» **TASK MATERIAL**
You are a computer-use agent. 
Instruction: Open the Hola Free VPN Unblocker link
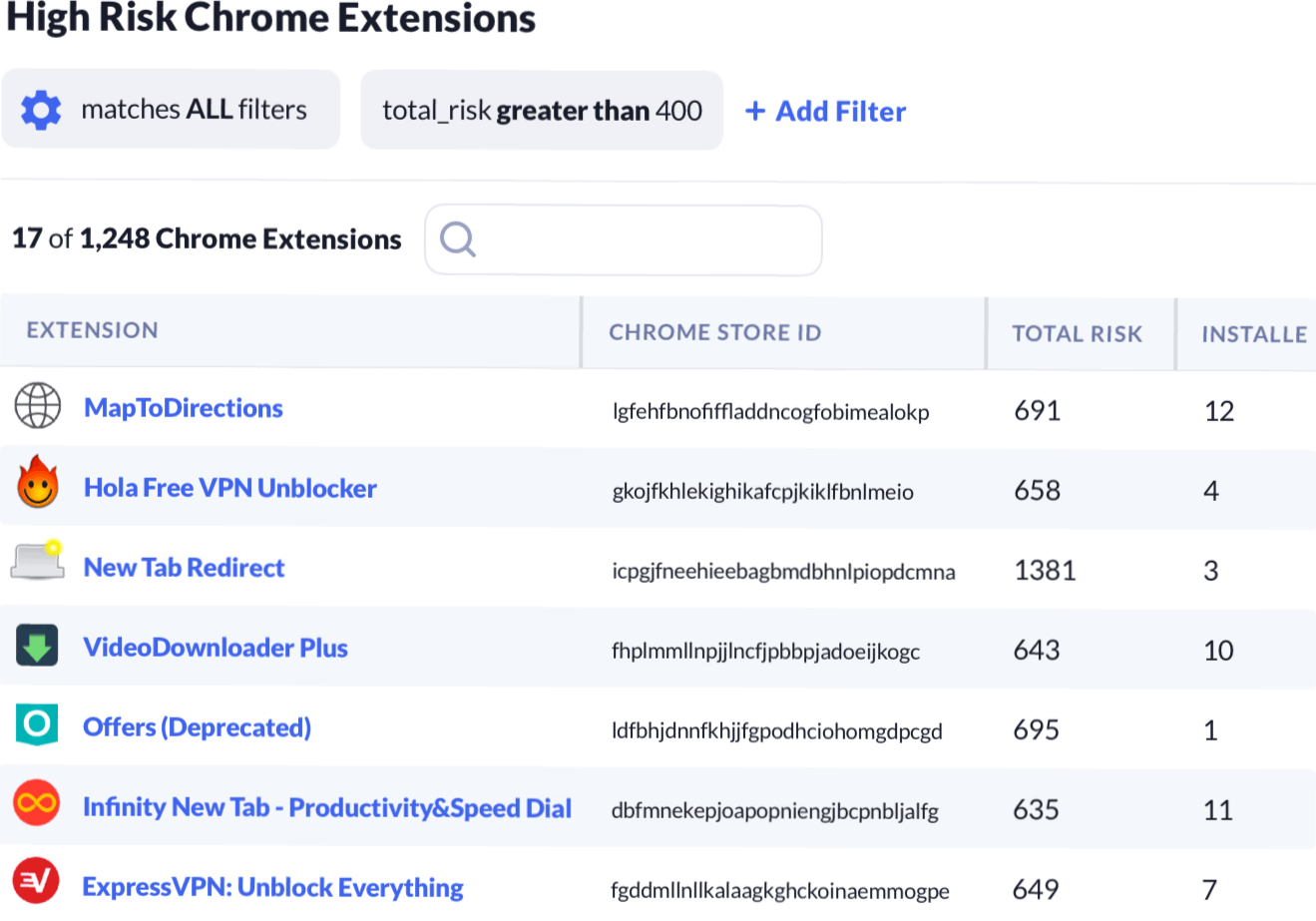230,488
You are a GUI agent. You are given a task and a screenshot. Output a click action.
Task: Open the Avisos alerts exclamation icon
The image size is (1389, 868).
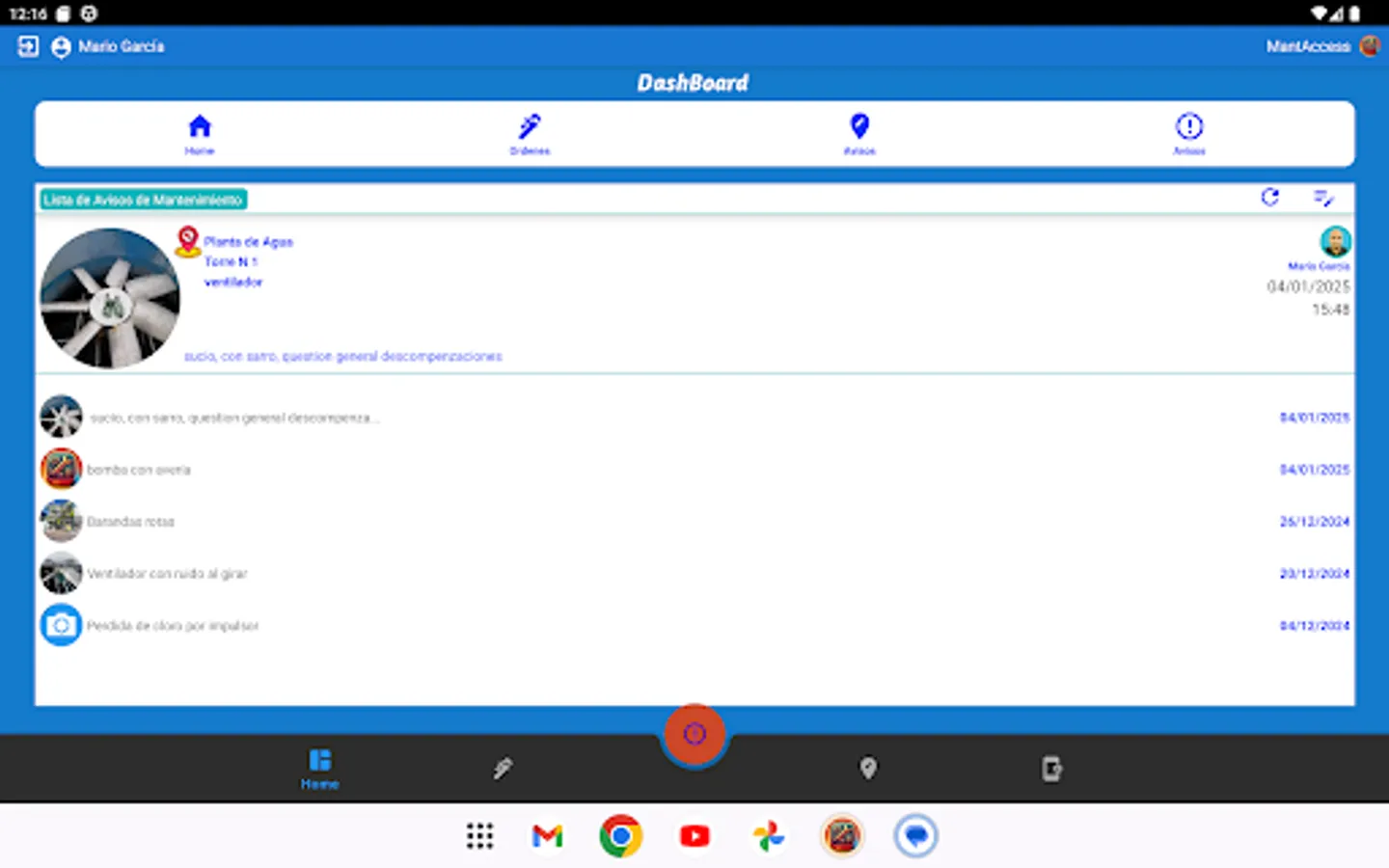click(1188, 133)
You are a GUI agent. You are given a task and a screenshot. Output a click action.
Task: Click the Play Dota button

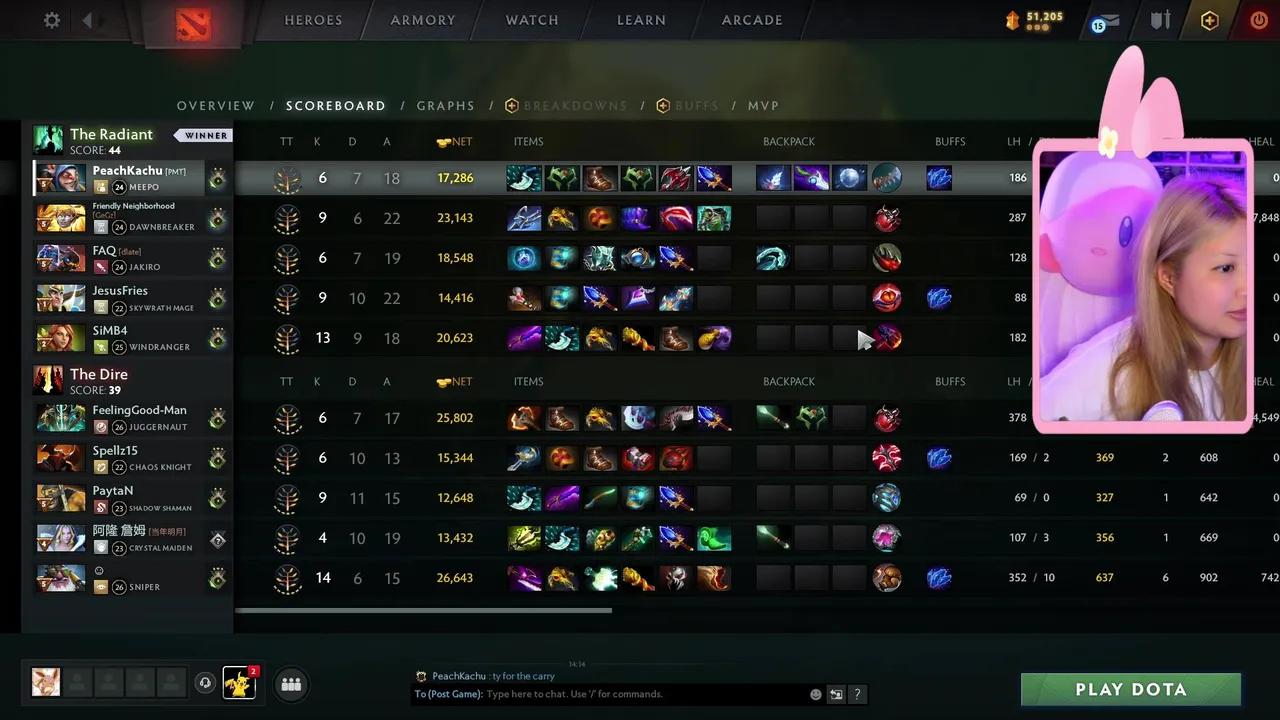pyautogui.click(x=1131, y=689)
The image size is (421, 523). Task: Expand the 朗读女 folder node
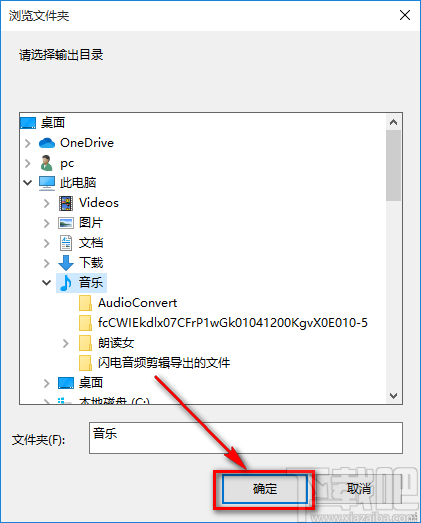66,343
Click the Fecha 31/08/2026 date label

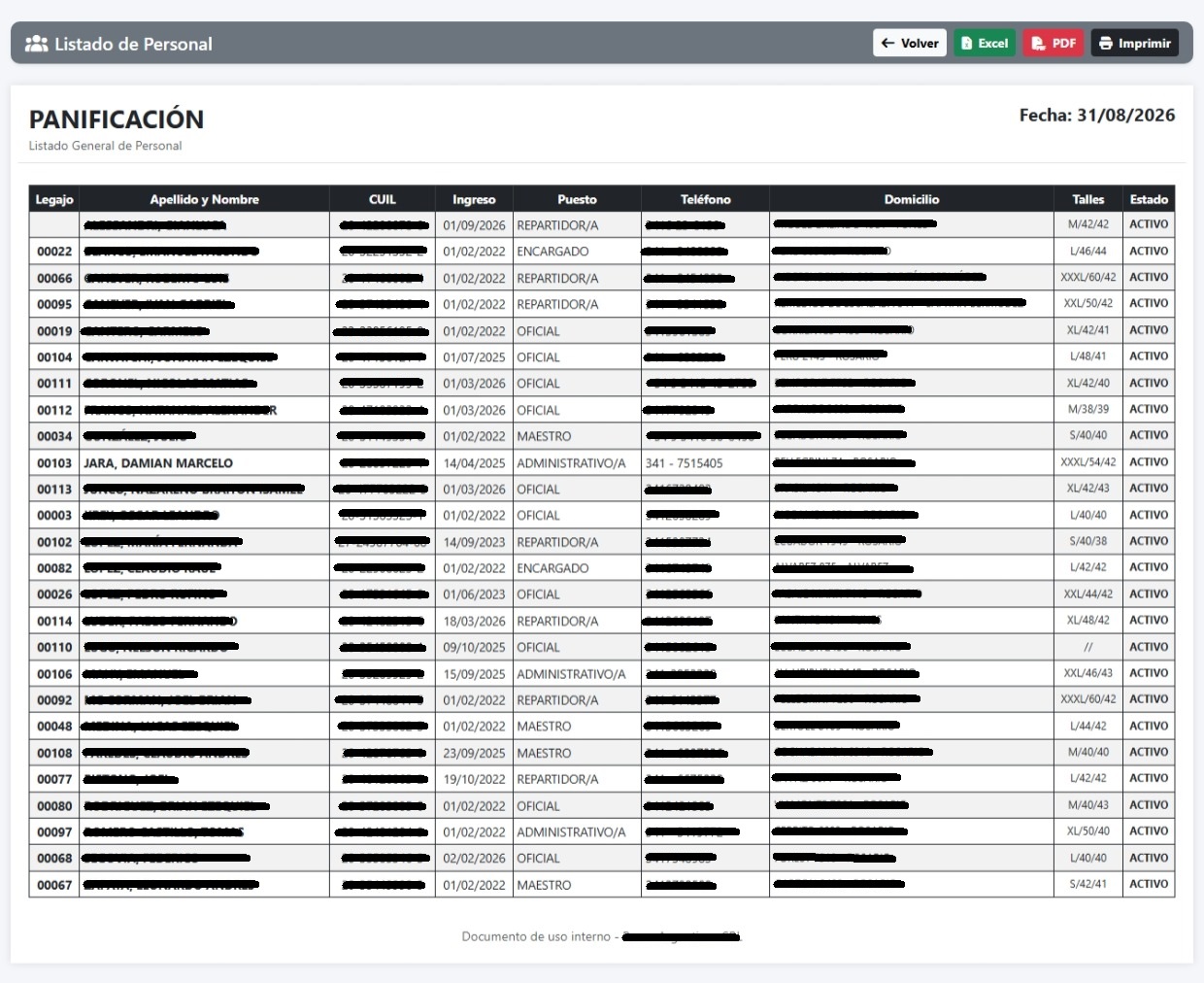[1097, 115]
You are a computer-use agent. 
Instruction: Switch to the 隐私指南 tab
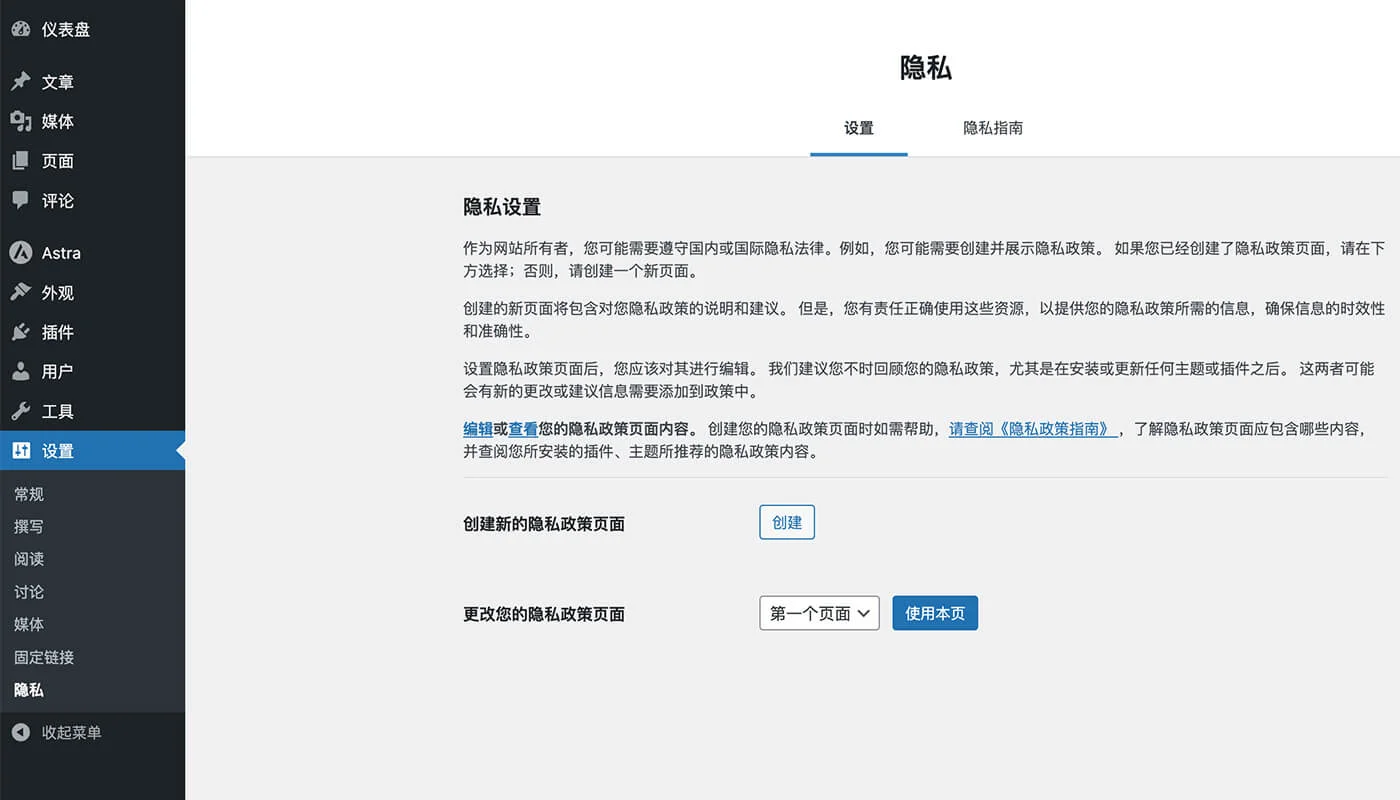991,128
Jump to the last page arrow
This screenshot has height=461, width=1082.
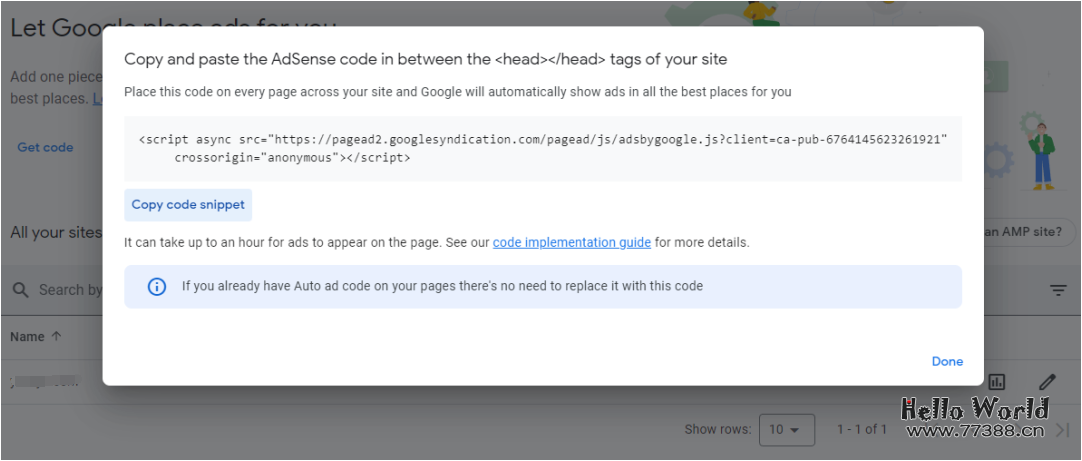coord(1062,430)
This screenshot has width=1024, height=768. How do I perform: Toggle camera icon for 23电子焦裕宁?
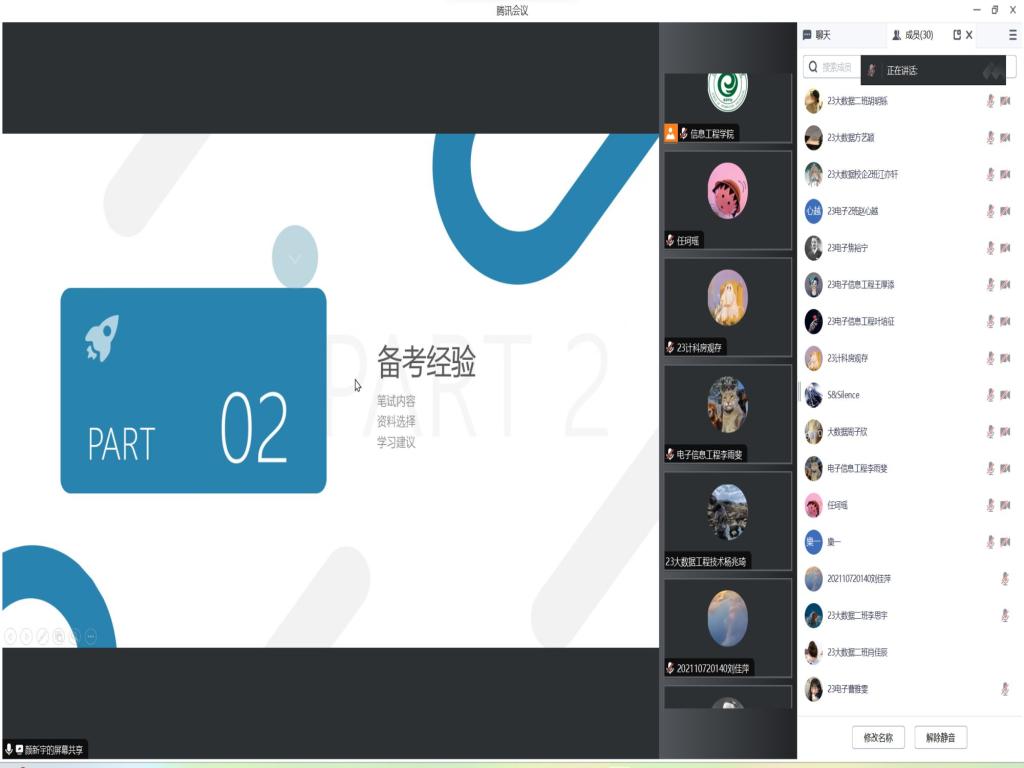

» **WHAT YOU SHOULD DO**
Give back exactly the lines from the one containing "Instruction: Switch to the 隐私指南 tab" to the final line of the entries, both included, and no picture.

» **WRITTEN ANSWER**
Instruction: Switch to the 隐私指南 tab
991,128
Jump to the last page arrow
This screenshot has height=461, width=1082.
coord(1062,430)
This screenshot has width=1024, height=768. How do I perform: Toggle camera icon for 23电子焦裕宁?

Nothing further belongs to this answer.